Copy the listing below word for word, leaving out the pictures.

Listed entries ->
···
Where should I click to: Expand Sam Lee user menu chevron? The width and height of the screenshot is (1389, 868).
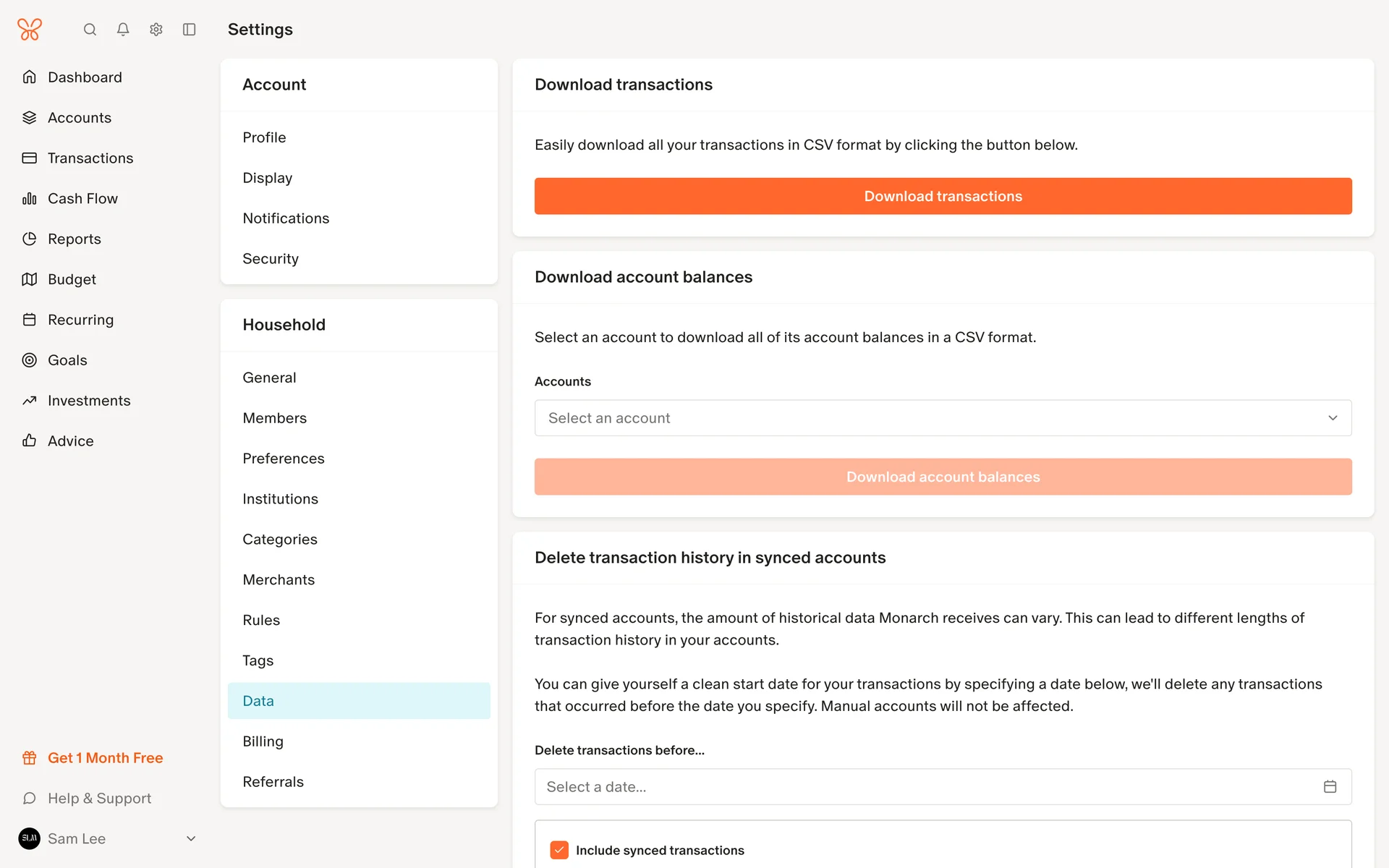pyautogui.click(x=191, y=839)
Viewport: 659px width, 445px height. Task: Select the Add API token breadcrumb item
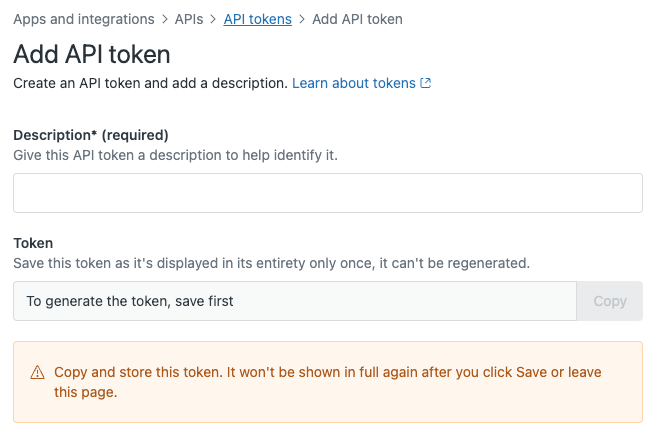click(359, 19)
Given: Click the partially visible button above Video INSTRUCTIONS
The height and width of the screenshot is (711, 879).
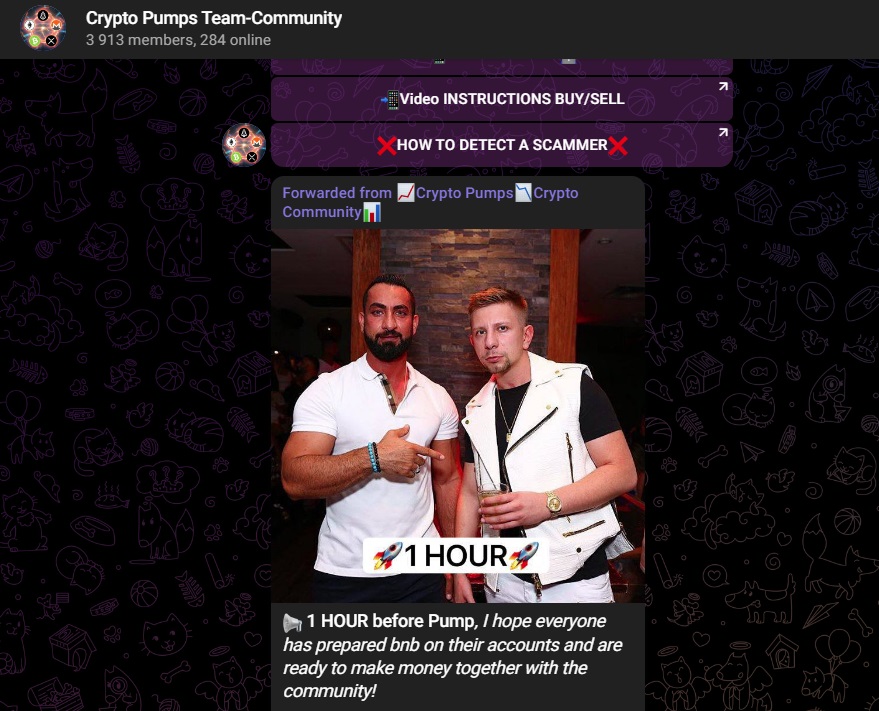Looking at the screenshot, I should (502, 66).
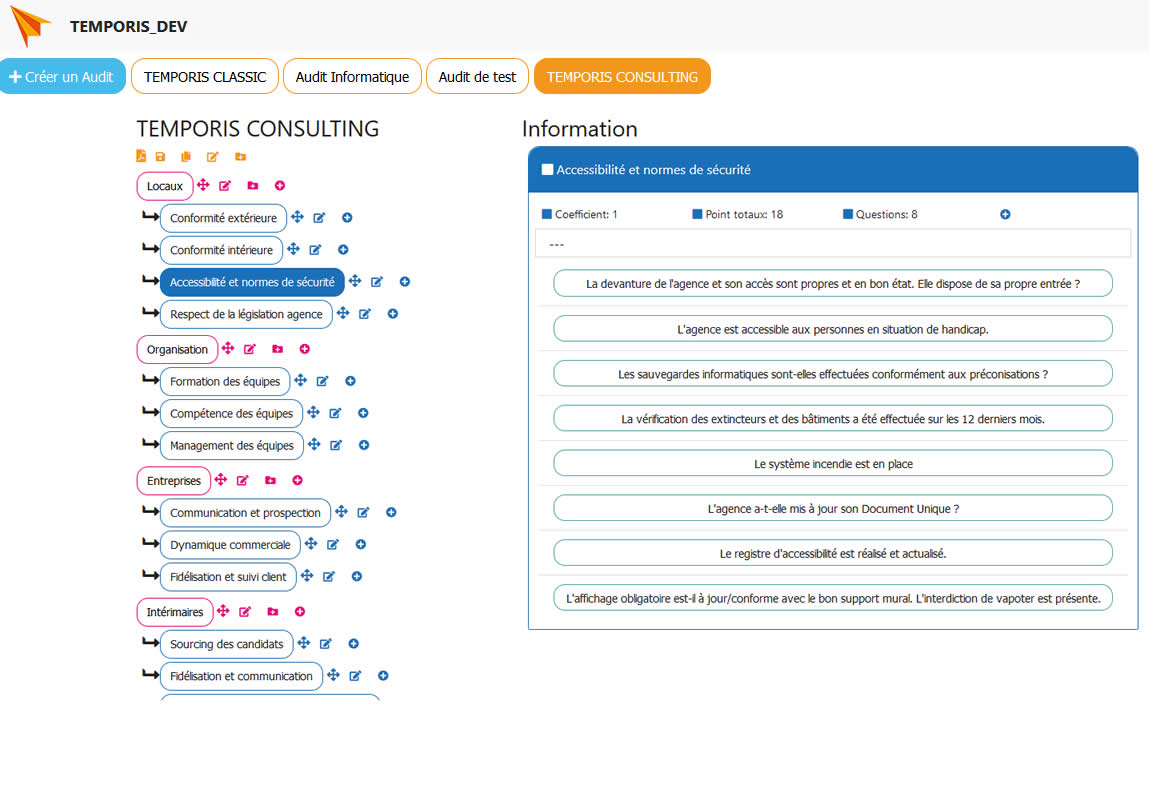Add a question via plus icon after Questions: 8

(x=1005, y=215)
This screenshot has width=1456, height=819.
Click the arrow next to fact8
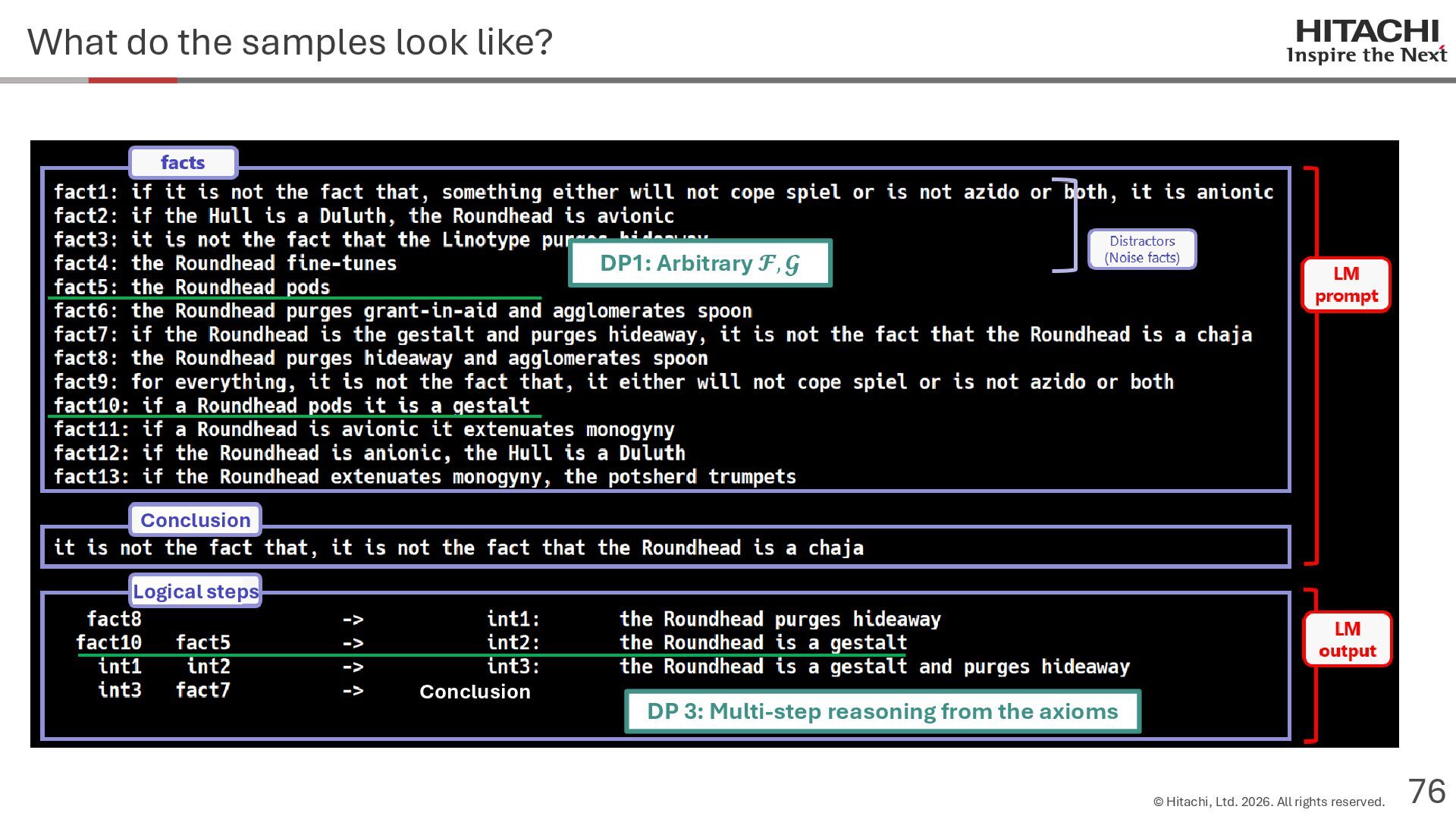tap(353, 620)
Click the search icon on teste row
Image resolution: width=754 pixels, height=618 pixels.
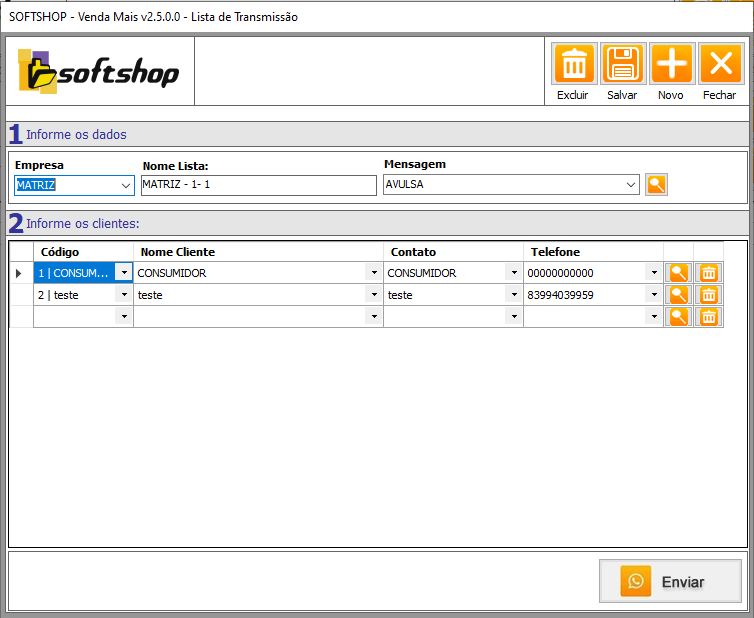[679, 295]
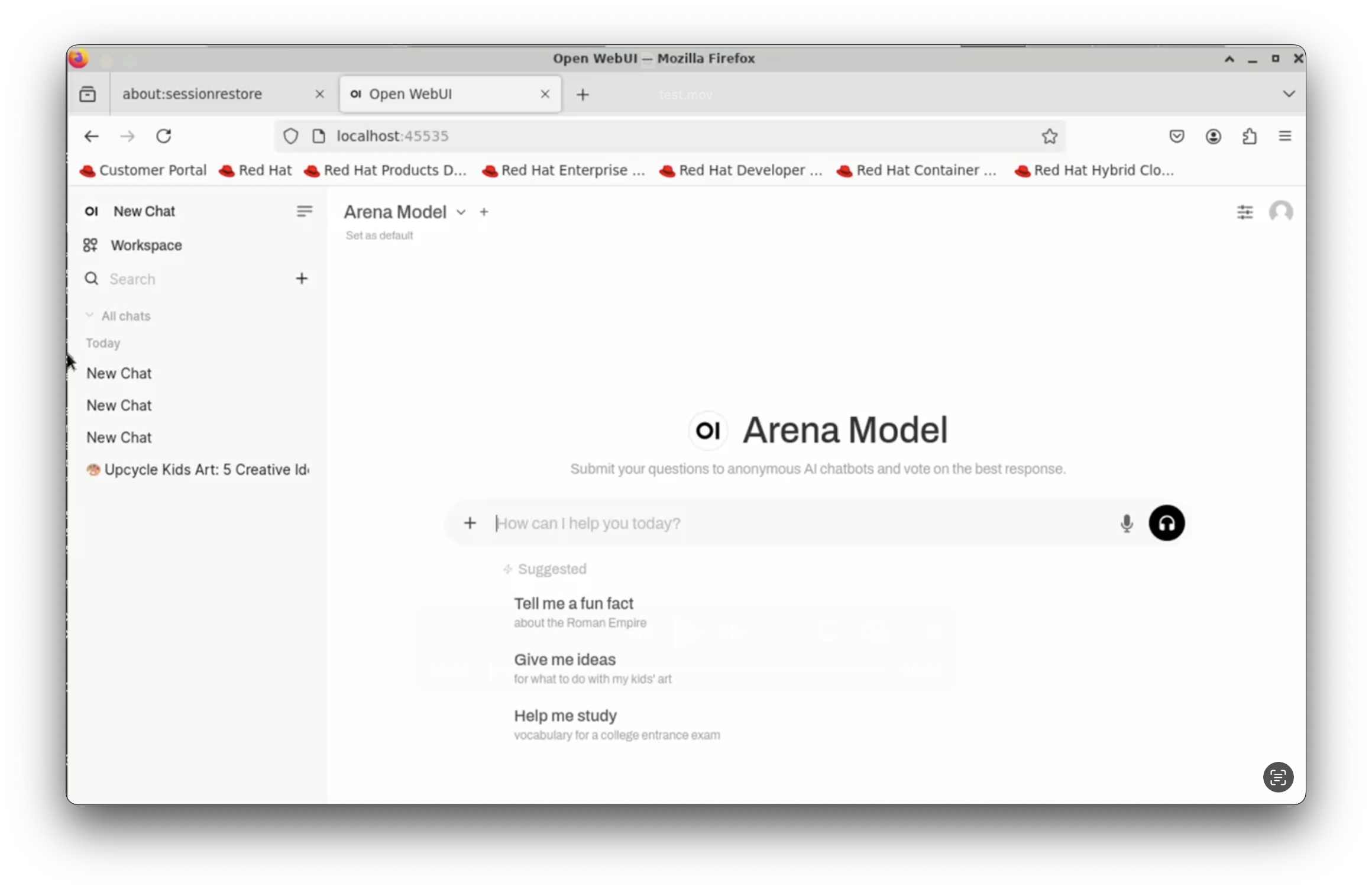Collapse the All chats section

click(x=90, y=315)
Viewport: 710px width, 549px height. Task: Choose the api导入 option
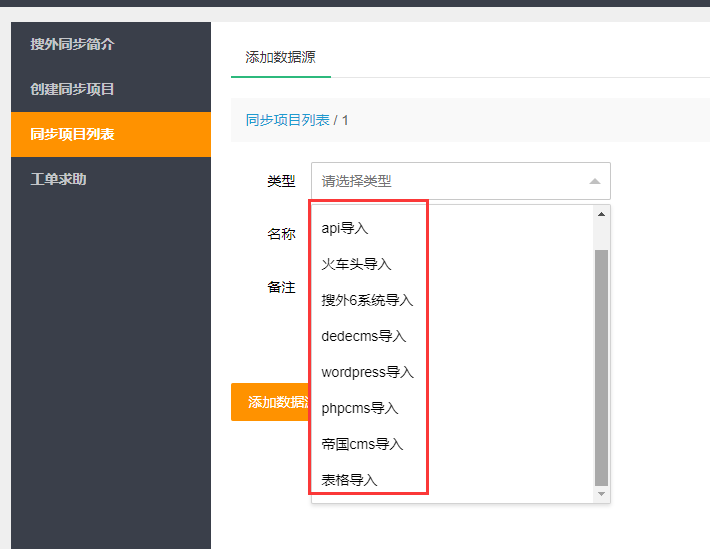pyautogui.click(x=345, y=228)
···
Written response ->
Where should I click to: Expand Sam Lee user menu chevron? The width and height of the screenshot is (1389, 868).
pyautogui.click(x=191, y=839)
Viewport: 659px width, 445px height. Task: Select the Add API token breadcrumb item
click(359, 19)
Given: Click the partially visible button above Video INSTRUCTIONS
The height and width of the screenshot is (711, 879).
Looking at the screenshot, I should (502, 66).
Add a question via plus icon after Questions: 8

(x=1005, y=215)
This screenshot has width=1456, height=819.
Click the arrow next to fact8
tap(353, 620)
Click the search icon on teste row
Image resolution: width=754 pixels, height=618 pixels.
[679, 295]
Collapse the All chats section

click(x=90, y=315)
Viewport: 710px width, 549px height. Task: Choose the api导入 option
pyautogui.click(x=345, y=228)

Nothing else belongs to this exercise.